Of course, jailers often confiscated the strings and wires, and tightly rolled up newspapers used for reaching across the hallway to change a channel. Those items are considered as contraband in lockup facilities because they can be used to strangle, commit suicide, or attack officers. Newspapers and magazine pages can be rolled and formed in ways that make them nearly as hard as wood and are often found with sharpened objects inserted into the pointed ends. Doing so makes them as lethal as any spear or other stabbing type of weapon. Very deadly.

Wires to rotate rabbit-ear antennas from side to side to help receive a better picture. No cable!

To show just how dangerous this place was for deputies, notice how close the jailer below was to the bars. He had no choice due to the swing direction of the door.

Notice the pieces of white paper poking through the bars. They’re actually envelops placed there by prisoners. This was their version of postal letter boxes. Each morning a jailer collected the envelopes and carried them back to the office where he’d place stamps on each one, if the prisoners had enough money in their account to cover the costs. Afterward, a USPS letter carrier stopped by the jail to pick up outgoing mail and drop off incoming mail.

Jailer enters corridor. Danger!

There were no light fixtures inside the cells. Instead, floodlights mounted to the corridor ceilings illuminated each block of four cells. The fixture below hangs above one of the few windows in the block. Lighting was poor to say the least.

Floodlights gave the impression of peering in at zoo animals on display.

Prisoners received their meals through horizontal slotted openings in the bars. Trustees delivered the trays.

Tray slot

Meals were prepared in the jail kitchen. Trustees received meal trays from the cooks through a pass-through window leading from the kitchen to the jail corridor. Coffee was always available for deputies, 24 hours a day. Inmates were given coffee with their breakfast. One of the perks of being a trustee was to have coffee whenever they wanted, during daylight hours. Deputies and prisoners drank coffee from the same pot, the one pictured on the countertop below.

Jail kitchen

There were no showers inside the cell blocks. Instead, deputies escorted prisoners to showers located in another area … once each week, if they were lucky.

Showers had no floor drains, therefore water spilled out in the same corridors used by the jailers when making rounds.

Showers drained into the corridors.

To open cell doors deputies/jailers used a Folger-Adams key to release a lock on a cabinet attached to the wall outside each block of four cells.
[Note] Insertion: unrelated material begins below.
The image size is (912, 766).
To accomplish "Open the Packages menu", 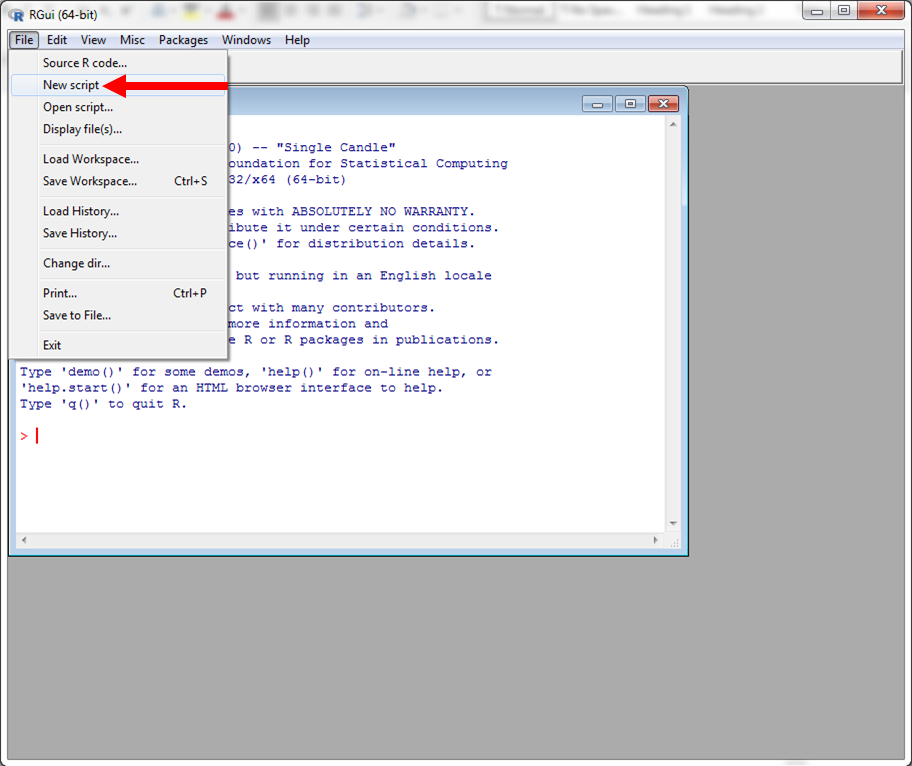I will coord(183,40).
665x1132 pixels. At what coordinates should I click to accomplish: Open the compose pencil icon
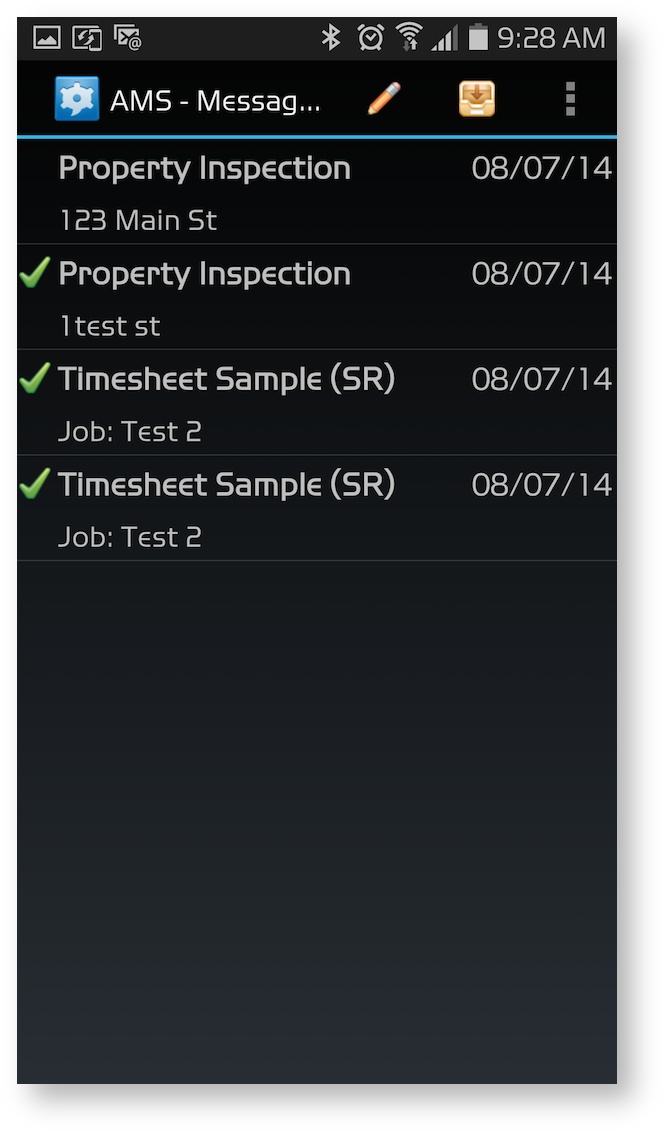tap(383, 97)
The compartment was made of thick steels and contained the door controls. The same key also locked and unlocked all interior jail doors, such as the cell doors, supply closets, access to plumbing and electrical systems, and the main “in/out” door to the jail that connected to the lobby/visiting area.

Folger-Adams key

With the cabinet door unlocked, the jailer opened and closed cell doors using levers and a large wheel. Each lever controlled the lock to one cell door. The jailer pulled the desired lever down to lock a door(s) and then turned the wheel to “roll” the barred doors either open or closed. This was all performed manually. No electronic controls. Should a door not close completely, its corresponding light (below the levers) illuminated with a bright red glow.
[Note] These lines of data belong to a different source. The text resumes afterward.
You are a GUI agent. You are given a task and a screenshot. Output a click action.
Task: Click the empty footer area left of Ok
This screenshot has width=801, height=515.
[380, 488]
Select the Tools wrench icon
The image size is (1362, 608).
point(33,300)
The door to the jailer’s right (below) was the entrance to a block of four cells and a very small small, narrow day room. When the jailer opened the cell doors, it released each of those four prisoners into the day room. He’d then roll the doors shut until night. Prisoners were not permitted to remain in their cells during daytime hours.
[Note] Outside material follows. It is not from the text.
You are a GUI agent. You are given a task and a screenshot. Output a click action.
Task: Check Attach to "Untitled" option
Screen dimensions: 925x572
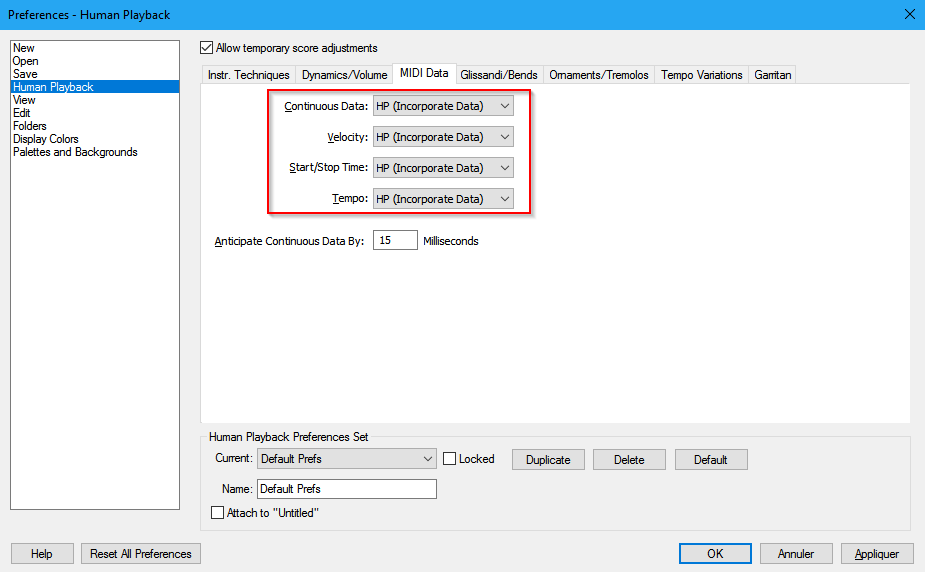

If a prisoner refused to come out of his cell when required, the others were returned to their cells (for safety) and deputies would then go inside to “gently” coax remove the misbehaving inmate, who would then serve a few days in “the hole” for not following instructions and jail rules. The unruly inmate would also lose commissary and visiting privileges.

Wheel of Misfortune

And that, my friends, was your look inside a place not many have seen. Those who have wish they hadn’t, I’m sure.